And once again I'm afraid what your intution is telling you is exactly the
opposite of my experience. For me implementing this using a separate query
server actually makes things much easier, not harder, in part because I'm not
constrained to code things in C/C++, which is what the SMTP client is coded in.

You might want to sit down and try mocking this up in, say, node.js. It may
change your mind about the approach.

And the client part is going to be maybe 50 lines of C code. Code of a sort
I've written many, many, many times before. Hardly difficult.


That's all well and good, but people are saying that DANE is simple enough to implement too.
 
> > > c) Both/either of the above.
> >
> > > I assume the logic behind allowing a wildcard-to-wildcard match is to
> > allow
> > > a Google user to simply specify ".googlemail.com" and ".l.google.com" as
> > > their MX identity patterns; however it feels as though Google could
> > simply
> > > use a known name within the certificate for all their receiving MTAs,
> > > irrespective of the DNS records involved. This, of course, presupposes
> > that
> > > the administrator of the mail domain somehow does not know the precise
> > > names of the MTAs used in their own DNS records.
> >
> > > I further assume the logic in mandating matches against dNSName SANs is
> > > because these are readily available; however sRVName SANs, by restricting
> > > their use to a particular service, have the advantage that customers
> > giving
> > > these to their service provider might be deemed more acceptable.
> >
> > A comparable effect can be achieved by using a subdomain root reserved for
> > email server use.
> >
> > So it's a choice between an easily implemented naming convention  and a
> > bunch
> > of PKIX esoterica.
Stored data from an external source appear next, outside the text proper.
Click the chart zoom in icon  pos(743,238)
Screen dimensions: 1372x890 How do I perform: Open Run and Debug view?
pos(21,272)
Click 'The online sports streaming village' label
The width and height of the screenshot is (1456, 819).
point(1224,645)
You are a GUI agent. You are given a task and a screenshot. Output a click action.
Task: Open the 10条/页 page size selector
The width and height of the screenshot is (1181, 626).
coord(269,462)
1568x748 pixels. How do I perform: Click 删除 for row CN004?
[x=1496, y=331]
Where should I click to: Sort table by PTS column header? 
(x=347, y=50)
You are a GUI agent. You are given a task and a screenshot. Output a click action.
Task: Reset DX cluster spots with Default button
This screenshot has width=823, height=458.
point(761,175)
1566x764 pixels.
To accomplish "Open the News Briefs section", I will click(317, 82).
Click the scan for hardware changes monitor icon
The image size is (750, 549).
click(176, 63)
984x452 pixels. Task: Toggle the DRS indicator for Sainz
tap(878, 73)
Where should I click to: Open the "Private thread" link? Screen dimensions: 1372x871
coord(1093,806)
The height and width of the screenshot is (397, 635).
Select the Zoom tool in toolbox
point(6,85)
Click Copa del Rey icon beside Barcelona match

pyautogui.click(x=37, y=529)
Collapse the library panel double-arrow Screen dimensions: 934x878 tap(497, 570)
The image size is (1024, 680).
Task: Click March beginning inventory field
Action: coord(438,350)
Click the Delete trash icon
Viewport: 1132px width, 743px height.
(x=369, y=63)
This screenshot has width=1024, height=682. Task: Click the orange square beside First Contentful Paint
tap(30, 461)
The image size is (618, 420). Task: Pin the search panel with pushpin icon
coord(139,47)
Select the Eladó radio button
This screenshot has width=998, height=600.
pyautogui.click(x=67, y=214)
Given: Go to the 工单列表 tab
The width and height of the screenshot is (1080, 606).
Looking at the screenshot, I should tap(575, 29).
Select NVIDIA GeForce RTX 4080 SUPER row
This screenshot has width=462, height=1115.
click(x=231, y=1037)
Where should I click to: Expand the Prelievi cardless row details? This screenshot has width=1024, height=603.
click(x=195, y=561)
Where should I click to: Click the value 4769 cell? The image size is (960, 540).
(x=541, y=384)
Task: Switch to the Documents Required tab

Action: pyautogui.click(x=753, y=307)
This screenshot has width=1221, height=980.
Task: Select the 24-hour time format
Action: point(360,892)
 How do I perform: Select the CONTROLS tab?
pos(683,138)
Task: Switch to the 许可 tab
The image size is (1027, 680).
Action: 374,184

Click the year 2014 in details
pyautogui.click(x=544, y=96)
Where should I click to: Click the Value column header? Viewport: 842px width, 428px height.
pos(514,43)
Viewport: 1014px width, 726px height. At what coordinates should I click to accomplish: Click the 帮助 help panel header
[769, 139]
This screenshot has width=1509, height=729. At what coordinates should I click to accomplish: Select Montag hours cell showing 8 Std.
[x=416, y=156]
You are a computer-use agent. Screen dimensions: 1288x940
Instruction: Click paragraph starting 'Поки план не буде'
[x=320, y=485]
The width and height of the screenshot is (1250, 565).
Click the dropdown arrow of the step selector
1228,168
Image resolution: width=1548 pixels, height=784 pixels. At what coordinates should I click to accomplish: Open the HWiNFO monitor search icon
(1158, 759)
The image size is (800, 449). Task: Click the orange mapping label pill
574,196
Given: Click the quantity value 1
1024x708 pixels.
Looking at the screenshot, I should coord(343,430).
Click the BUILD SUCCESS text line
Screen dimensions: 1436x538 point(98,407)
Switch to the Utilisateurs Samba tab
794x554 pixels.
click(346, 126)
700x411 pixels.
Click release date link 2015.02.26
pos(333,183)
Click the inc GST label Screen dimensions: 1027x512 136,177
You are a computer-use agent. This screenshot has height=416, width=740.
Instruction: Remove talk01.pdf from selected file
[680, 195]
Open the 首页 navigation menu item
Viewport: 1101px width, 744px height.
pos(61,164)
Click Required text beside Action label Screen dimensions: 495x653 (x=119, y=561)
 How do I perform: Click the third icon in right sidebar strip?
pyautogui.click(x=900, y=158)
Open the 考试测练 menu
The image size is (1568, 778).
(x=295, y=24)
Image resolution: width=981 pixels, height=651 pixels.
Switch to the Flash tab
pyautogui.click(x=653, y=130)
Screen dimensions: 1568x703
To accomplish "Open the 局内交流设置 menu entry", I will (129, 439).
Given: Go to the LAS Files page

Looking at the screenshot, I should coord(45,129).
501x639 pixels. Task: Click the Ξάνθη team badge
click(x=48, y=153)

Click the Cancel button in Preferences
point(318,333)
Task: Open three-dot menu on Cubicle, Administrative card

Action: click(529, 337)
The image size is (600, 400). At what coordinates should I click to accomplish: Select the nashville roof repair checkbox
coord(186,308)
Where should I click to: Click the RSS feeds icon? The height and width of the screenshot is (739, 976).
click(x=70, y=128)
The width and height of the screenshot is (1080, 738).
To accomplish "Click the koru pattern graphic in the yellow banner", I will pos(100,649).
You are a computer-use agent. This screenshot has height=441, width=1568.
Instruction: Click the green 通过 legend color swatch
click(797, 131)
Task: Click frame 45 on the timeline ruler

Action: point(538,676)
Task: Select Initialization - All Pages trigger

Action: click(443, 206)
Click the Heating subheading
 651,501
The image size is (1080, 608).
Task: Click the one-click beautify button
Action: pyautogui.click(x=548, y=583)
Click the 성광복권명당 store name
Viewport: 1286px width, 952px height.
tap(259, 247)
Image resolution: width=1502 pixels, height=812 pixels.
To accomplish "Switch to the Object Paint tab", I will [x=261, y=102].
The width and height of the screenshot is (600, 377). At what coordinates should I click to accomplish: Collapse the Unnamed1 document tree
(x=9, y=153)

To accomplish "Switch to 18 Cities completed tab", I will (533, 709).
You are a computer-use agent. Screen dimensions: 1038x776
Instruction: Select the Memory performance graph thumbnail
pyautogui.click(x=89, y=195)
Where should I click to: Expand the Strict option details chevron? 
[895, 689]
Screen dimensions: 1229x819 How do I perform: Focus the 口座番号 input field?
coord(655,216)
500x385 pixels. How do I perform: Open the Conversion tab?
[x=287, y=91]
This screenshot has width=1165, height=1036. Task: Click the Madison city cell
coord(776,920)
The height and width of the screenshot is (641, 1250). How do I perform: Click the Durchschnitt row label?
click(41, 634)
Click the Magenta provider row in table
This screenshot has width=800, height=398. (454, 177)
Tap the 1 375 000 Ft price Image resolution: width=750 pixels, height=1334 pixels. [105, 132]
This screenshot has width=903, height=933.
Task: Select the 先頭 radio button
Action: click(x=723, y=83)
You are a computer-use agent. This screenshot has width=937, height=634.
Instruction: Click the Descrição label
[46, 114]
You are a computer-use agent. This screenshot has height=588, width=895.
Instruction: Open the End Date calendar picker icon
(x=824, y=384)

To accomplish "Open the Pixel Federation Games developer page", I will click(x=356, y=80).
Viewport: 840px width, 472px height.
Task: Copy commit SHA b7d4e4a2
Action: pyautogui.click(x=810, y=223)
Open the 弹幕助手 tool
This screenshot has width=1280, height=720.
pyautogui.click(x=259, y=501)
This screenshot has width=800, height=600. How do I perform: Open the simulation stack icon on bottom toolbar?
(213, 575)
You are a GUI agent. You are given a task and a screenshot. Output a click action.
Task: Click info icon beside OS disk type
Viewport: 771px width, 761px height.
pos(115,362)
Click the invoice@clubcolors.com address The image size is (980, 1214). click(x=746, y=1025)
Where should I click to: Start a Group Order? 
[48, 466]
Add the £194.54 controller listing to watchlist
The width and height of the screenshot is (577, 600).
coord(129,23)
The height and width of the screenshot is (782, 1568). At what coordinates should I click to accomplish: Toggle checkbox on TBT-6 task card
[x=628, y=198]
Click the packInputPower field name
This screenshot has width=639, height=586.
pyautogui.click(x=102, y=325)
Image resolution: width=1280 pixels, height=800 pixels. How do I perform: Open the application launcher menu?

This does not strike me as a difficult choice.
> >
> >
> Well, being *able* to use sRVName would be nice at least. The specification
> as written prevents it, which seems unfortunate.

I have to say I like the simplicity of the current specification, and I don't
want to see added complexity in this regard without a compelling reason for
adding it.


OK, as long as you understand this embeds a hack into PKIX.
 
> > >    o  MTA-STS Policy: A commitment by the Policy Domain to support PKIX
> > >       [RFC5280] authenticated TLS for the specified MX hosts.
> >
> > > Impressively, by my reading, the commitment is for the Policy Domain to
> > > support PKIX for all SMTP; and not just for specified hosts.
> >
> > Of course that's the commitment. How could it be otherwise?
> >

> Then that needs rephrasing, because I didn't see any "Of course" about it.

> A commitment by the Policy Domain to support PKIX [RFC 5280] authenticated
> TLS, using reference identifiers as listed.

> (I'm trying to guess what was meant by "for the specified MX hosts".)

The entire point of the mechanism is to say that the policy domain supports
and wants SSL/TLS transfers and that the servers have validated certs
with the specified names. So I really don't understand what you're getting
at here.

It says "MX host", which, as near as I can guess, is used elsewhere to mean a host used as a Mail Exchanger, and not either of the "MX Hostname" or the "Reference Identifier".

Dave.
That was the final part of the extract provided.